12 April 2013 Secretary-General Ban Ki-moon today said he was 'encouraged' by the positive dialogue between South Sudanese President Salva Kiir and Sudan's President Omar al-Bashir who is on his first visit to Juba since South Sudan seceded in 2011.
The Secretary-General “is encouraged by their constructive discussions on the implementation of the agreements they signed in Addis Ababa on 27 September 2012 and urges them to maintain this positive momentum,” his spokesperson said in a statement.
The agreements – signed in the Ethiopian capital under the auspices of the African Union High-Level Implementation Panel – included topics on security, the common border and economic relations aimed at enabling the two nations to fulfil their obligations under a so-called roadmap for easing tensions, facilitating the resumption of negotiations on post-secession relations and normalizing the relations between the two countries.

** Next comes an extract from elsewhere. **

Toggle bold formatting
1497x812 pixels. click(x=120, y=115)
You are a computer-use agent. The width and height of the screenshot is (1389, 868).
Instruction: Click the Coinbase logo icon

However, armed clashes along the common border have continued and outstanding post-independence issues remain, such as control of the oil-rich Abyei area.
In today's statement, the Secretary-General commended both Presidents for their decision “to continue their efforts to resolve the Abyei issue in accordance with the implementation matrix,” and also urged the leaders to resolve their differences regarding the area's final settlement.
The UN interim security force for Abyei (UNISFA) verified last month that troops from both Governments had begun to pull out of the demilitarized border zone. The UN Security Council had established a Joint Border Verification and Monitoring Mechanism (JBVMM), which consists of both sides and is tasked with monitoring the security situation in the Safe Demilitarized Border Zone.
In addition, Mr. Ban today welcomed the resumption of oil production by South Sudan and its transit and export through Sudan's oil pipeline “as an important sign of progress towards the normalization of relations between the two parties” following the establishment of the Safe Demilitarised Border Zone and the JBVMM.
The world's youngest country had shut down its oil output last year but agreed to restart oil shipments in March. According to media reports, the first oil cargo is expected to reach Sudan's Red Sea export terminal in Port Sudan next month.
Meanwhile, staff at the UN Mission in South Sudan (UNMISS) today paid their respect to national colleagues killed in an ambush by armed assailants on 9 April in Jonglei state.
The 12 people killed included five UN peacekeepers whose bodies were repatriated earlier this week to their hometowns in India. The blue helmets have been praised for fighting courageously to protect the civilian convoy.
Mr. Ban, his special representative in the country, Hilde F. Johnson, and the 15-member UN Security Council strongly condemned the attack and urged the Government of South Sudan to bring the perpetrators to account.